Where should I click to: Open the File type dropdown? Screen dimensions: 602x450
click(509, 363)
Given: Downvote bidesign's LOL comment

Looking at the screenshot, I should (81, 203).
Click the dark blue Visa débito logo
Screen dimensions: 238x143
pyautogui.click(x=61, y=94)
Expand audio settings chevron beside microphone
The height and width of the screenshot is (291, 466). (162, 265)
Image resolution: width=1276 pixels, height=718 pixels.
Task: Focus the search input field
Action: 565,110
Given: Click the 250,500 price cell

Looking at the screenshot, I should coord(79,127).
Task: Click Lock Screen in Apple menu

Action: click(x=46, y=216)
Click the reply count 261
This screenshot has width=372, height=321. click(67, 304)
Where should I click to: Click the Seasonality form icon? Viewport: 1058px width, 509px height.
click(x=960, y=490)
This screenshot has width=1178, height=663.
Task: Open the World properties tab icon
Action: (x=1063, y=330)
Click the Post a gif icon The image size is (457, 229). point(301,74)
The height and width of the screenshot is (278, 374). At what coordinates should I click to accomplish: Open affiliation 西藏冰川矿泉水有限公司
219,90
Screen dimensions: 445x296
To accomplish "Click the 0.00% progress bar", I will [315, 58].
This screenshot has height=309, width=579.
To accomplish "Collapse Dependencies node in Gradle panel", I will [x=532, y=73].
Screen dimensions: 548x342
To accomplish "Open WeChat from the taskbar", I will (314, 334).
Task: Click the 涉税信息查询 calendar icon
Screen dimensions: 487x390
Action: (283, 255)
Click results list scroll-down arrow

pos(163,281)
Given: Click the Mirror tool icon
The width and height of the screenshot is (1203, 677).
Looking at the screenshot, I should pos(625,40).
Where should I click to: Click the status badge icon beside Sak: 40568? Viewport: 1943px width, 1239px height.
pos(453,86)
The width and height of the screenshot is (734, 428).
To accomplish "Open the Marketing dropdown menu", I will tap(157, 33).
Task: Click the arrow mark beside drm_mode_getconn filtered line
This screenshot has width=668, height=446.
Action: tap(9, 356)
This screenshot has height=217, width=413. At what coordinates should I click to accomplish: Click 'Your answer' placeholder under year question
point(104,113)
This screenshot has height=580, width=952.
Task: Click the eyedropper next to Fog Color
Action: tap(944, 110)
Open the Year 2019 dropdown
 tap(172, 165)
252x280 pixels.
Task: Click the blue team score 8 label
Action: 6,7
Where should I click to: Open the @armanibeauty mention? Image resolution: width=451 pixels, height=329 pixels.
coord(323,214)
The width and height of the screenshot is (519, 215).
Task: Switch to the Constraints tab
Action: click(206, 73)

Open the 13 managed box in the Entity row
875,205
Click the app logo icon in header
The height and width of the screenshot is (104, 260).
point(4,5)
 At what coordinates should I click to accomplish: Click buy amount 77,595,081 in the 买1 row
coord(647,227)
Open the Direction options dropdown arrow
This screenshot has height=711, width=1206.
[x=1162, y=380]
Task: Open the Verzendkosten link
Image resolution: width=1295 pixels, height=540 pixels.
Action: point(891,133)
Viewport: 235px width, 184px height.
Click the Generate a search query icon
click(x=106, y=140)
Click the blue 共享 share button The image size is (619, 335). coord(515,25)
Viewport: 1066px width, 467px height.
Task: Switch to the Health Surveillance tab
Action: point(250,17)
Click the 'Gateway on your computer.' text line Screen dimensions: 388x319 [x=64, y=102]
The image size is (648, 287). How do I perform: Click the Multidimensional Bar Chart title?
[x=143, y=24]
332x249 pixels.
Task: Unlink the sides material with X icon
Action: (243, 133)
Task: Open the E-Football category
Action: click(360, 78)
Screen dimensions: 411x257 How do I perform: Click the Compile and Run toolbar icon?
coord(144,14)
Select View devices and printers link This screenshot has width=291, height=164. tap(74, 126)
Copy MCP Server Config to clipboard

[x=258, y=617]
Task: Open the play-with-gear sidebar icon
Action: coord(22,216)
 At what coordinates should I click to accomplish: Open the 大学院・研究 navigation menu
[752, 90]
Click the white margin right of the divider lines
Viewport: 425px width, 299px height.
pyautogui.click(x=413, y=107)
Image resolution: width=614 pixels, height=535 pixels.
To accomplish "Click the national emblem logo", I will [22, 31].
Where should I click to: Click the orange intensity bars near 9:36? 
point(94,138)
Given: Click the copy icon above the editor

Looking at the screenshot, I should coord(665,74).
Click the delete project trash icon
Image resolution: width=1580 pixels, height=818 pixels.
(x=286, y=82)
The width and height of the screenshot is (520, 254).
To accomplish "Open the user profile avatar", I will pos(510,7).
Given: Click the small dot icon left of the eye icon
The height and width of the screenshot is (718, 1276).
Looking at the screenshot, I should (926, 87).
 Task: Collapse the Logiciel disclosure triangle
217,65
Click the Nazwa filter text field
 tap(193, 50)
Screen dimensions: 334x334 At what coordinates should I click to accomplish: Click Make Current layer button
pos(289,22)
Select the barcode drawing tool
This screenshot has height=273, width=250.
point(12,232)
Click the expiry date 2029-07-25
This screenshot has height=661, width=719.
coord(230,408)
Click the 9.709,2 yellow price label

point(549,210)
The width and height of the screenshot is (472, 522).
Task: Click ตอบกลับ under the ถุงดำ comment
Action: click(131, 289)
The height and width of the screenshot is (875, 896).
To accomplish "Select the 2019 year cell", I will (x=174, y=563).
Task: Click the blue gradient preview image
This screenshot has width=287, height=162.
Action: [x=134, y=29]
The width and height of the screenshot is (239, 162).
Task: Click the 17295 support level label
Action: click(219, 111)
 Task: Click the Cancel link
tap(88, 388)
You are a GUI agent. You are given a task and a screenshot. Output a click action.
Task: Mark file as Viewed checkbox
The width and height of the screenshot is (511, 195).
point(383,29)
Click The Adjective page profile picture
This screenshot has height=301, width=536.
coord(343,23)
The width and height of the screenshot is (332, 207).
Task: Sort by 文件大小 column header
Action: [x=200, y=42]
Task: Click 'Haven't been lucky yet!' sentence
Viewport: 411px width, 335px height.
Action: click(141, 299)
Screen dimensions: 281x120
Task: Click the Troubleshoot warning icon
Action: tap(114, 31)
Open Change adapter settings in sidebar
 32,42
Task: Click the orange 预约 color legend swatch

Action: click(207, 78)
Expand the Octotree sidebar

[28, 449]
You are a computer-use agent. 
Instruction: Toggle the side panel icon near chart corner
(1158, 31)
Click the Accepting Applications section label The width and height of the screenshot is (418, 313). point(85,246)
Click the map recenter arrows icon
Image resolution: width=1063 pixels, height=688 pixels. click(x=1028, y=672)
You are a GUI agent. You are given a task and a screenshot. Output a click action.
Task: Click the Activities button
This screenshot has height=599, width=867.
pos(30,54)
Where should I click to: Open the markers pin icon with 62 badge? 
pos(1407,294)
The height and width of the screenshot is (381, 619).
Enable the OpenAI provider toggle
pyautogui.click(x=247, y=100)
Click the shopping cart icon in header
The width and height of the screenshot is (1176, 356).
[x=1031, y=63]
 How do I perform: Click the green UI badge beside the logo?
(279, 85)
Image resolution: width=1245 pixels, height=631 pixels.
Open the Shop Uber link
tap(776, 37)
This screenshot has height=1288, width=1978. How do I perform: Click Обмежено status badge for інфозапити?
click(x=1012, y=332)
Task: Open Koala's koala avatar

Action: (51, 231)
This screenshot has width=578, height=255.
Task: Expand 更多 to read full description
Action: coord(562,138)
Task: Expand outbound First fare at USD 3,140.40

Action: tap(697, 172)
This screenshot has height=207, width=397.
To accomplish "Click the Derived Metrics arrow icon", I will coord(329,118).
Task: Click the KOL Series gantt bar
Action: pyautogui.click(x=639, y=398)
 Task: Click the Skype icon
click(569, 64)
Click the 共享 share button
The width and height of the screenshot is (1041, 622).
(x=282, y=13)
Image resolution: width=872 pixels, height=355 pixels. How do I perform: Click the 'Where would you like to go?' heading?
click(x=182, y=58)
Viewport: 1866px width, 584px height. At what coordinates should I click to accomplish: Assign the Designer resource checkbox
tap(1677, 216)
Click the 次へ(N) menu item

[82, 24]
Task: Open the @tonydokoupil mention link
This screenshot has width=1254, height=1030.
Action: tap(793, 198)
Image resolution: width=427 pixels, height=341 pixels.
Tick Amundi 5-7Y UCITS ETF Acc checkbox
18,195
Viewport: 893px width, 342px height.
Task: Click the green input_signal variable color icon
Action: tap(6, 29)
------------------------
Copy the listing above word for word, from the line with "Task: Click Lock Screen in Apple menu" up to and including the line with "will (314, 334).".

Task: Click Lock Screen in Apple menu

Action: click(x=46, y=216)
Click the reply count 261
This screenshot has width=372, height=321. click(67, 304)
Where should I click to: Click the Seasonality form icon? Viewport: 1058px width, 509px height.
click(x=960, y=490)
This screenshot has width=1178, height=663.
Task: Open the World properties tab icon
Action: (x=1063, y=330)
Click the Post a gif icon The image size is (457, 229). point(301,74)
The height and width of the screenshot is (278, 374). At what coordinates should I click to accomplish: Open affiliation 西藏冰川矿泉水有限公司
219,90
Screen dimensions: 445x296
To accomplish "Click the 0.00% progress bar", I will [315, 58].
This screenshot has height=309, width=579.
To accomplish "Collapse Dependencies node in Gradle panel", I will [x=532, y=73].
Screen dimensions: 548x342
To accomplish "Open WeChat from the taskbar", I will (314, 334).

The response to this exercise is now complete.